527 No actual, terceiro domingo do Advento, a Igreja repete a pergunta, que foi feita a primeira vez a Cristo pelos discípulos de João Baptista: És Tu Aquele que está para vir?

Assim perguntaram os discípulos daquele que dedicou toda a sua missão a preparar a vinda do Messias, os discípulos daquele que "amou e preparou a vinda do Senhor" até à prisão e à morte. Ora nós sabemos que, ao fazerem os discípulos esta pergunta a Jesus, João Baptista se encontra já na prisão, da qual não poderá sair nunca.

E Jesus responde apelando para as Suas obras e as Suas palavras e, ao mesmo tempo, para a profecia messiânica de Isaias:

"Os cegos vêem, / os coxos andam, os leprosos são curados, / os surdos ouvem, os mortos ressuscitam, / e a Boa Nova é anunciada aos pobres... / Ide contar a João o que estais a ouvir / e a ver" (
Mt 11,5 Mt 11,4).

No centro mesmo da liturgia do Advento encontramos, portanto, esta pergunta dirigida a Cristo e a Sua resposta messiânica.

Se bem que tal pergunta tenha sido feita uma só vez, todavia nós podemo-la fazer sempre de novo. Deve ser feita. E na realidade é feita.

O homem faz a pergunta a respeito de Cristo. Diversos homens, de diversas partes do mundo, de diversos países e continentes, de diversas culturas e civilizações, fazem a pergunta a respeito de Cristo. Neste mundo, em que tanto se fez e sempre se faz para rodear Cristo com a conjura do silêncio, para negar a Sua existência e a Sua missão, ou para as diminuir e deformar, volta sempre de novo a pergunta a respeito de Cristo. Volta, mesmo quando pode parecer que tenha sido já essencialmente posta fora de causa.

O homem pergunta: És Tu, Cristo, Aquele que esta para vir? És Tu Aquele que me explicará o sentido definitivo da minha humanidade? o sentido da minha existência? Serás Tu Aquele que me ajudará a dispor e construir a minha vida de homem, desde os fundamentos?

Assim perguntam os homens, e Cristo constantemente responde. Responde do mesmo modo que respondeu já aos discípulos de João Baptista. Esta pergunta, a respeito de Cristo, é a pergunta do Advento, e é preciso que nós a façamos no interior da nossa comunidade cristã.

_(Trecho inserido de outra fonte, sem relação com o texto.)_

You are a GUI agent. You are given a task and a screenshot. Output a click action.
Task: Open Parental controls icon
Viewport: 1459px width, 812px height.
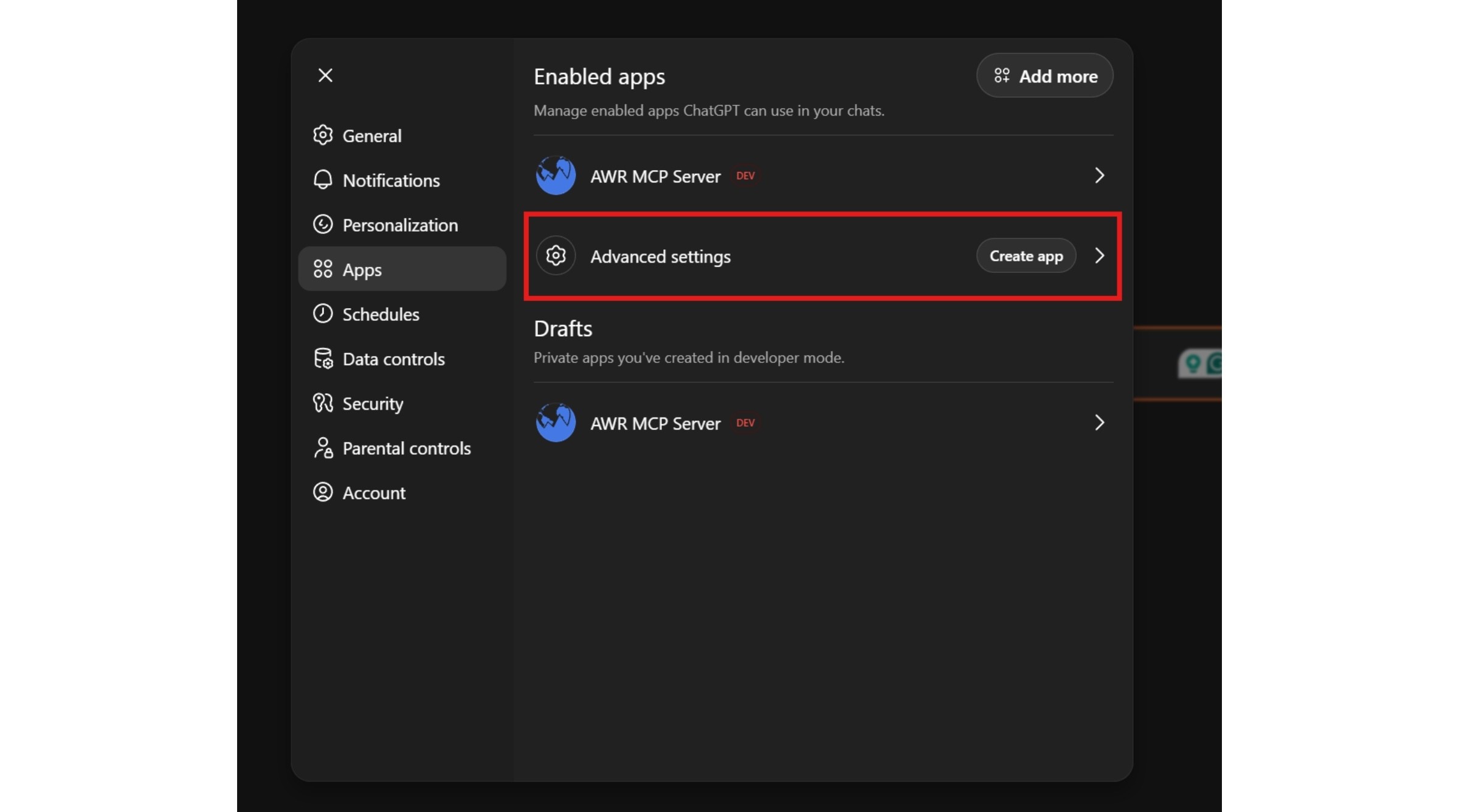pyautogui.click(x=323, y=448)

É a seguinte:

Quem é para mim Jesus Cristo?

Quem é Ele verdadeiramente para os meus pensamentos, para o meu coração e para o meu proceder? Eu, que sou cristão e creio n'Ele, de que maneira conheço ou procuro conhecer Aquele que confesso? Falo d'Ele aos outros? Dou testemunho d'Ele, pelo menos diante dos que estão mais próximos: na casa paterna, no ambiente do trabalho, da universidade ou da escola, em toda a minha vida e no meu comportamento? É exactamente esta a pergunta do Advento, e é preciso que, com base nela, nós nos façamos as aludidas e novas perguntas, porque aprofundam a nossa consciência cristã e assim nos preparam para a vinda do Senhor.

528 3. O Advento volta cada ano, e cada ano prolonga-se por quatro semanas, cedendo depois o lugar à alegria do Santo Natal.

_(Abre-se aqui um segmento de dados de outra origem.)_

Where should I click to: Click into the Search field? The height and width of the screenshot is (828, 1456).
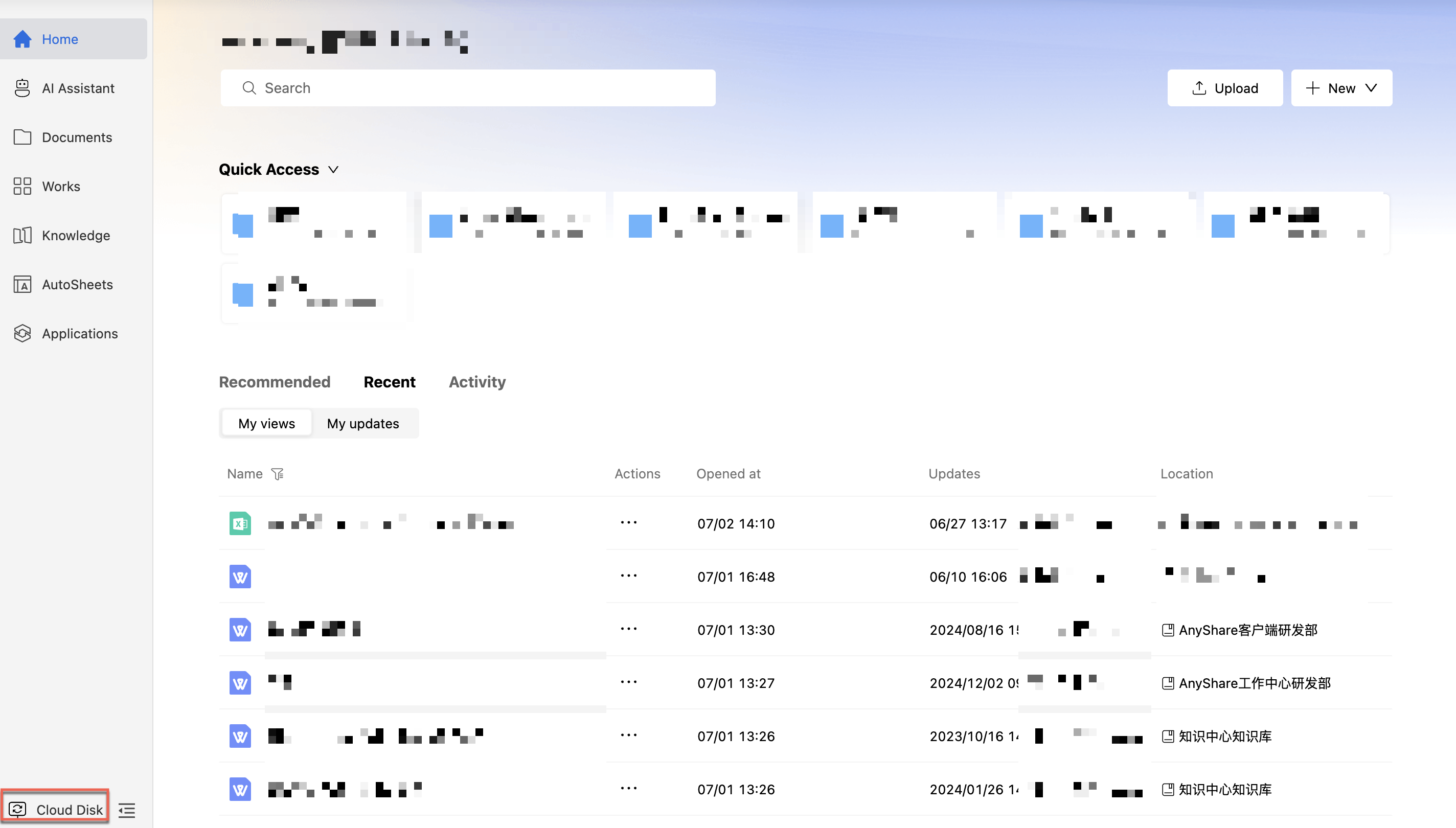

Há, portanto, diversos adventos: há o advento da criança inocente e o advento da juventude irrequieta (muitas vezes crítica); há o advento dos noivos; há o advento dos esposos, dos pais, dos homens aplicados a múltiplas formas de trabalho e de responsabilidade frequentemente grave. Há, por fim, os adventos dos anciãos, doentes, e dos que sofrem ou estão abandonados. Há, este ano, o advento dos nossos compatriotas feridos pela calamidade do terremoto que ficaram sem casa.

Há os diversos adventos. Repetem-se cada ano e todos são orientados para uma direcção única. Todos nos preparam para a mesma realidade. Hoje, na segunda leitura litúrgica, ouvimos aquilo que escreve o apóstolo São Tiago: "Esperai com paciência a vinda do Senhor. Vede como o agricultor aguarda pacientemente o precioso fruto da terra, até receber as primeiras e as últimas chuvas. Sede vós também pacientes, dai firmeza aos vossos corações, pois a vinda do Senhor está próxima". E acrescenta depois: "Olhai que o Juiz está em frente da porta" (5, 7-9).

Precisamente tal reflexo devem ter estes adventos nos nossos corações. Devem ser semelhantes à expectativa da colheita. O agricultor espera o fruto da terra por todo o ano ou por alguns meses. A messe da vida humana espera-se, pelo contrário, durante a vida inteira. E cada advento é importante. A messe da terra é recolhida quando está madura, para ser utilizada na satisfação das carências do homem. A messe da vida humana espera o momento em que aparecerá em toda a verdade, diante de Deus e de Cristo, que é juiz das nossas almas.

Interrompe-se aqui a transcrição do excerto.